The tax credit program would be overseen by the Alabama Housing Finance Authority and Almond said it could be used by the Alabama Department of Commerce as a job recruitment tool to bring more employers to the state.
Alabama Arise, which advocates for low-income residents in the state, couldn’t comment directly on the yet-to-be-filed tax credit proposal, but did speak to the need for the state to invest more in affordable housing.
“… One important step in that direction would be to provide state funding for the Housing Trust Fund,” said Chris Sanders, Arise’s communications director. “This funding would help support construction, maintenance and renovation of affordable housing for Alabamians with extremely low incomes, especially in rural areas and small cities.”
Almond said her proposal will direct most of the available tax credits to high-growth areas like Baldwin and Madison counties, but about 25% would be targeted to rural counties in need of affordable housing.
Among the supporters of the bill is the Alabama Realtors Association.
“We have seen a chronic need for affordable workforce housing for years,” association Executive Director Jeremy Walker told Alabama Daily News.
Walker said development fees and local taxes are limiting the amount of single-family homes being built, especially at a price point low- to mid-level earners can afford.
Walker said after a few years of living in the rent-capped developments, residents, hopefully, will be in a position to buy their own home.
“But in the short-term, they have good, stable housing to help them get back in the workforce and hopefully in a place that is close enough to their work to be meaningful,” he said. “Long commutes in search of work are a real problem.
Sen.
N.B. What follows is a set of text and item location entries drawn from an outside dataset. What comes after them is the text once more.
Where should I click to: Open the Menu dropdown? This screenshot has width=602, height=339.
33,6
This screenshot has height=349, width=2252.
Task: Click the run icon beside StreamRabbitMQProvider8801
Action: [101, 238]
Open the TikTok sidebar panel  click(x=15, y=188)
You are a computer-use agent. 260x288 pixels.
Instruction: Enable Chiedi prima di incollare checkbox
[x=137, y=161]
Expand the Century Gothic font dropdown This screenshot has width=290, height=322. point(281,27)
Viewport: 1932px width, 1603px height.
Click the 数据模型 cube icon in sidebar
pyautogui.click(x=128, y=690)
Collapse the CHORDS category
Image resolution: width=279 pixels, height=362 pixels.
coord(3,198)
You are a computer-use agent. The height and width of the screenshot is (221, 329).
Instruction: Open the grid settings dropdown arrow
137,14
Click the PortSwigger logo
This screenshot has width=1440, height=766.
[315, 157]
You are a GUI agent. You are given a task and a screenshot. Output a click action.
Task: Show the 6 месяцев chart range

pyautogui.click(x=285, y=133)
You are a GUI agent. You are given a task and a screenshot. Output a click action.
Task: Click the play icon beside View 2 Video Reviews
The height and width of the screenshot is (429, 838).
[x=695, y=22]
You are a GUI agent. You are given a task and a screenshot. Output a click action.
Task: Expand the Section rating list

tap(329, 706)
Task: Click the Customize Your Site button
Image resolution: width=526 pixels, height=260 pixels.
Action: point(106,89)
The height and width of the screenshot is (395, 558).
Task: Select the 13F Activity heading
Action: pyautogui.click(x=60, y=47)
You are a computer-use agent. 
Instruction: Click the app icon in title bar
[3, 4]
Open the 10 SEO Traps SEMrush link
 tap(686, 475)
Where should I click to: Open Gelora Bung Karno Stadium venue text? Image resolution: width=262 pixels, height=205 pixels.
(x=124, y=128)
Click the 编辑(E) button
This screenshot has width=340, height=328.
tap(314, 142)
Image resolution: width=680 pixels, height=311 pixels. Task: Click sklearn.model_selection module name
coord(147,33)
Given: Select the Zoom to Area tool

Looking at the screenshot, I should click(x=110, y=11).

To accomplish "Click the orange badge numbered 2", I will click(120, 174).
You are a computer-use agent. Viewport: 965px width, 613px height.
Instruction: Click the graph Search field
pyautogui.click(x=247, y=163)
Chris Elliott, R-Josephine, plans to sponsor the bill in the Senate. Baldwin County is growing by about 7,000 people a year, putting pressure on the housing market.
“Our workforce has a real struggle keeping up with that,” Elliott said. “And so our businesses consequently have trouble finding employees who can live close to work. Right now, affordable housing is a 10-year-old travel trailer in an RV park. We need to do better than that.”
Groux said Perdido Beach Resort and others along the coast are known for southern hospitality. It’s a brand that is dependent on a strong workforce.
“If we don’t get some assistance, the brand is really going to suffer,” Groux said.